Tpit dimers bind the TpitREpal in vitro. A, Gel retardation was used to assess binding of either wild-type (WT) Tpit or mutant M86R to the consensus TbxRE palindrome and to TpitREpal probes, or to probes mutated for each half-site of the TpitREpal, as indicated. Equivalent amounts of ³²P-labeled probes were used. The first panel is an overnight film exposure, whereas the last three panels are 3 d exposures of the same gel. Tpit binding to the consensus TbxRE probe is stronger than the TpitREpal (compare lanes 2 and 7), but Tpit:DNA complexes are supershifted by Tpit antibody in both cases (lanes 3 and 8). The M86R Tpit dimerization-mutant exhibit monomeric binding on the consensus TbxRE, contrasting with an absence of TpitREpal probe retardation (lanes 4 and 9).
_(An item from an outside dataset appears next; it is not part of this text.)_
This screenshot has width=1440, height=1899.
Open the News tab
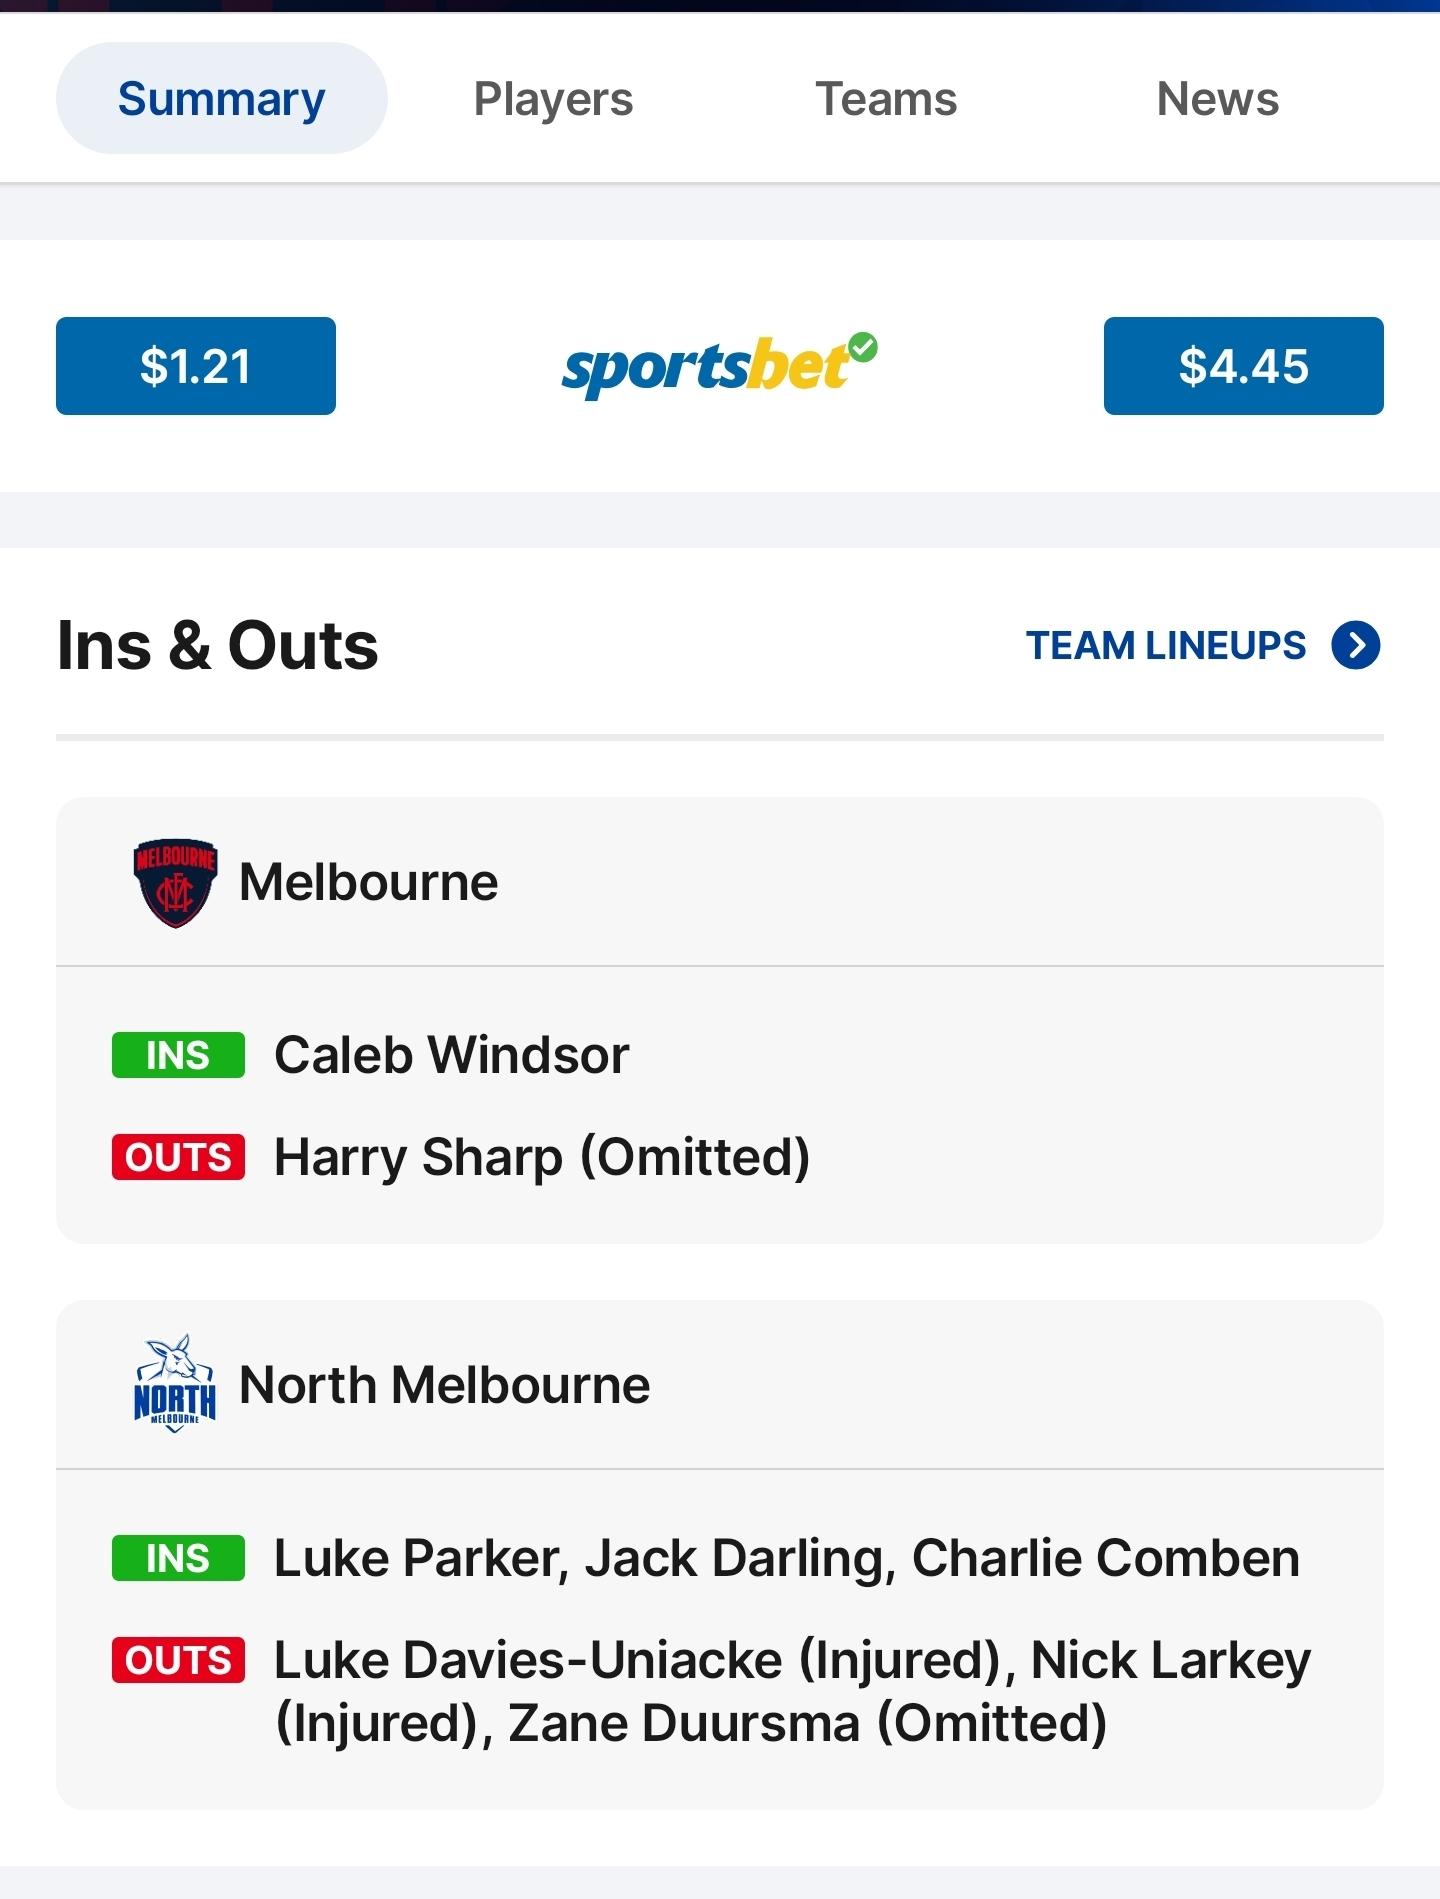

Mutant probes for either half-site of the TpitREpal do not exhibit any binding (lanes 11–20).

Fig. 6.

Preferential activity of −7-kb enhancer transgene in corticotropes compared with promoter bias toward melanotropes. A, The different LacZ transgene reporters used to assess activities of POMC promoter, enhancer, or both together, are represented schematically at the top together with the number of transgenic e17.5 pups that express the transgene over the total number of transgenic pups analyzed. Coimmunofluorescence for Tpit (green) and βGal transgene (red) is shown for three different pituitaries harboring each of the three transgenes analyzed. Insets show magnifications of colocalization in anterior lobe. B, Quantitation of βGal transgene reporter expression in AL corticotropes relative to IL melanotropes. The expression of βGal transgenes was scored over the total number of Tpit-positive cells in AL and IL separately, and their ratio is presented for each transgene. For each expressing transgenic embryo, at least four pituitary sections were scored. Pairwise P values were calculated using t test for the enhancer constructs relative to the −480-bp promoter construct. Whereas the −480-bp promoter exhibits a preference for IL melanotrope expression, both reporters containing the enhancer exhibit preference for AL corticotropes.

Fig. 7.

Properties of human −7-kb POMC enhancer. A, Sequence comparison of conserved Tpit regulatory elements of the promoter and −7-kb enhancer. The TpitREpal of the −7-kb enhancer is more conserved across species than the Tpit/PitxRE of the promoter. TpitRE sequences are shown in blue and PitxRE in red. B, Activity of luciferase reporters containing either human (Hs) POMC promoter, −7-kb enhancer or both upon lipofection into AtT-20 cells. Results are the means ± sem of four independent experiments each performed in duplicate. C, Activation of indicated luciferase reporters by increasing amounts of Tpit expression vector upon lipofection into αT3 cells. A representative of two independent experiments is shown. D, Activation of rat, mouse, and human Tpit/PitxRE reporters by indicated amounts of Tpit expression plasmid after lipofection in αT3 cells. Conserved nucleotides within the Tpit binding site are indicated by capital letters. E, Schematic representation of the human −7-kb enhancer indicating the position of predicted regulatory elements/transcription factor binding sites as identified by in silico analyses with MatInspector software (Genomatix). F, Hormone response of the indicated luciferase reporters upon lipofection into AtT-20 cells. Representative data of four independent experiments, each performed in duplicate (± sem).